Para ilmuwan menemukan fakta terbaru yang menarik tentang cara lumba-lumba berkomunikasi. Dengan menganalisis hasil eksperimen tahun 1970-an, mereka menyimpulkan bahwa proses lumba-lumba berkomunikasi dengan sesamanya serupa dengan manusia berbicara.

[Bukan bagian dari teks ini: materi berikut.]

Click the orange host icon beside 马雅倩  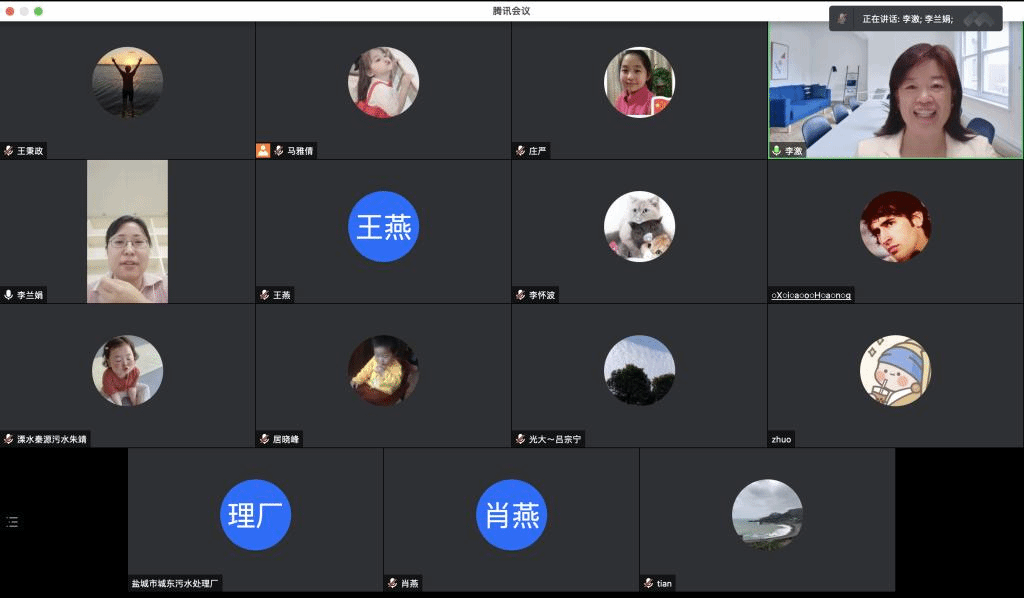[x=263, y=151]
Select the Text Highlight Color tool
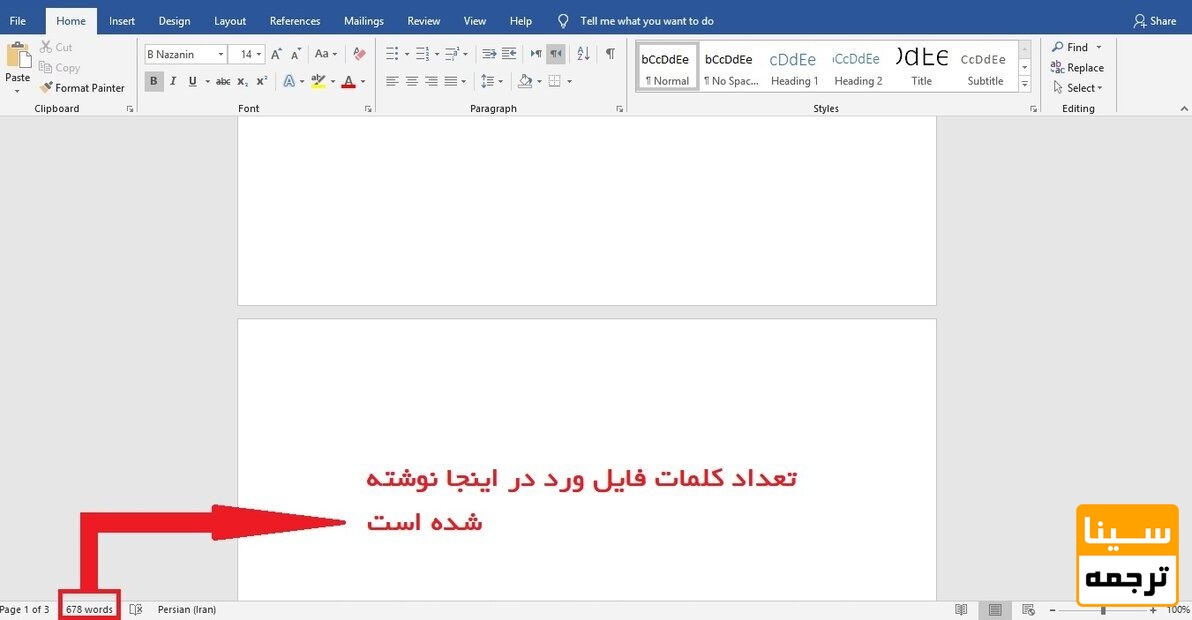1192x620 pixels. pos(318,81)
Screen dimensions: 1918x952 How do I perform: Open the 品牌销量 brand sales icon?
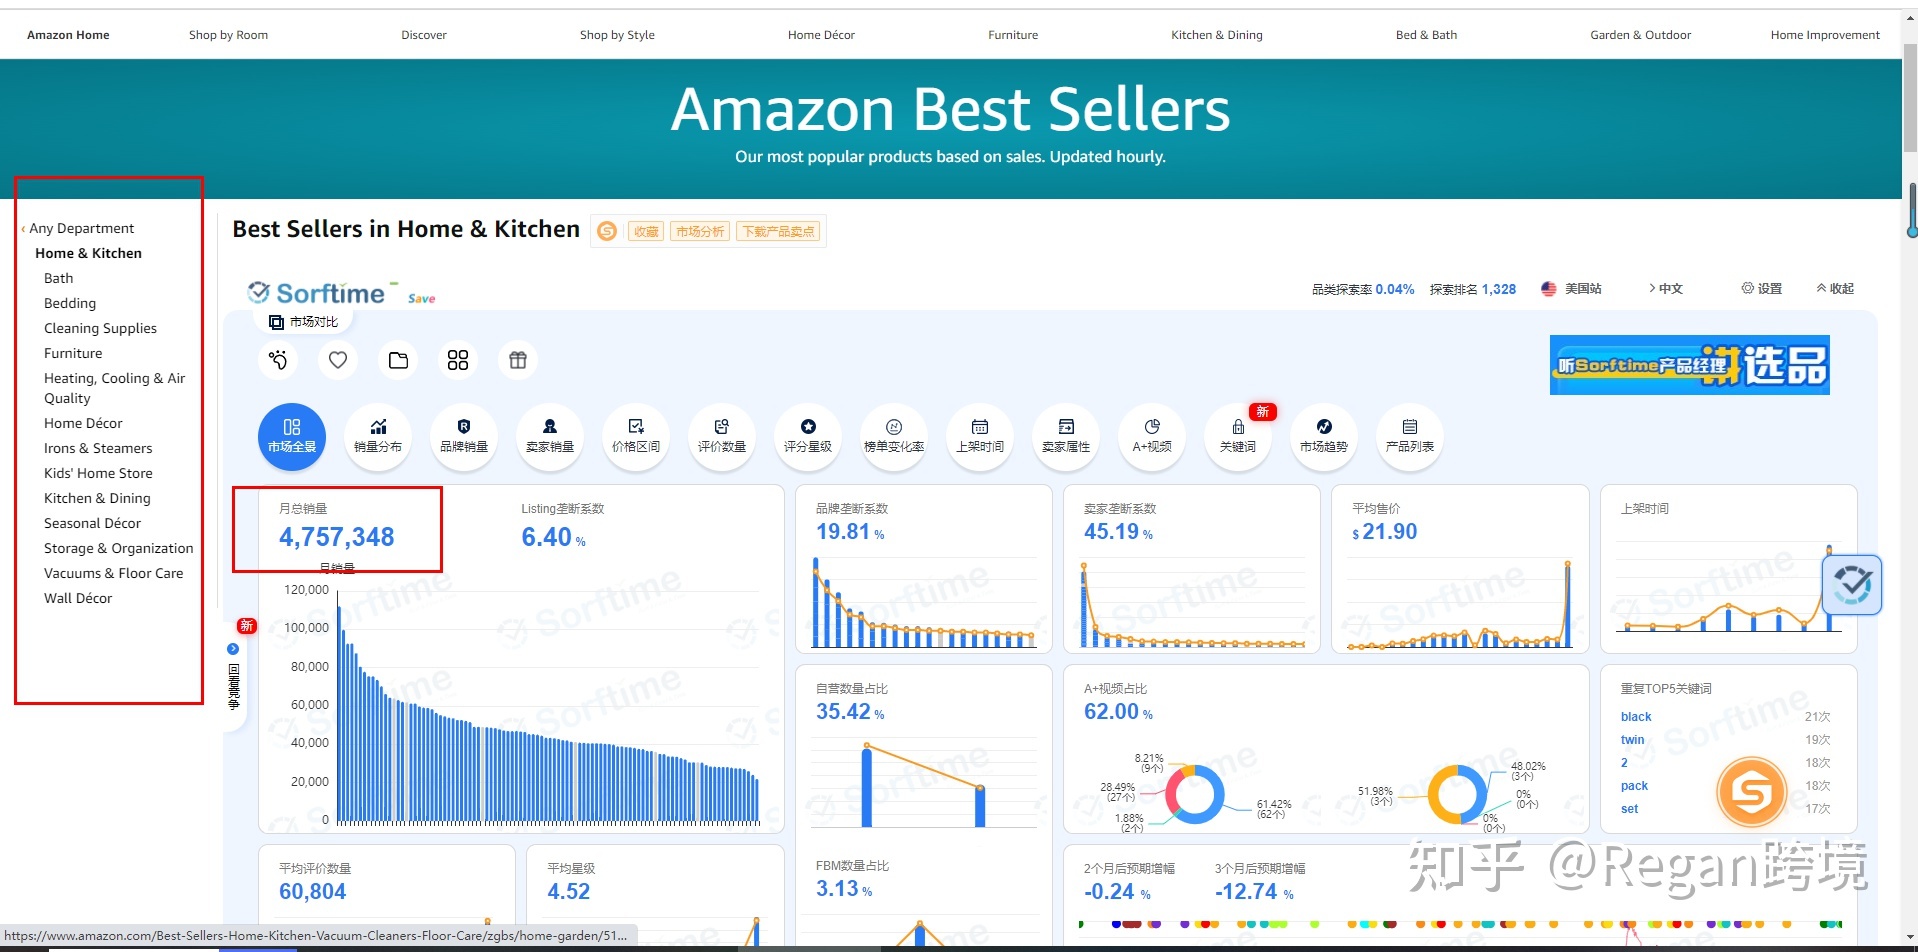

Temuan ini menjawab teka-teki yang sejak lama ada di kalangan ilmuwan: bagaimana lumba-lumba membuat suara siulan khasnya di permukaan air dan ketika menyelam di kedalaman laut di mana tekanan air menyebabkan gelombang suara merambat lebih cepat sekaligus mengubah frekuensi suara di saat bersamaan.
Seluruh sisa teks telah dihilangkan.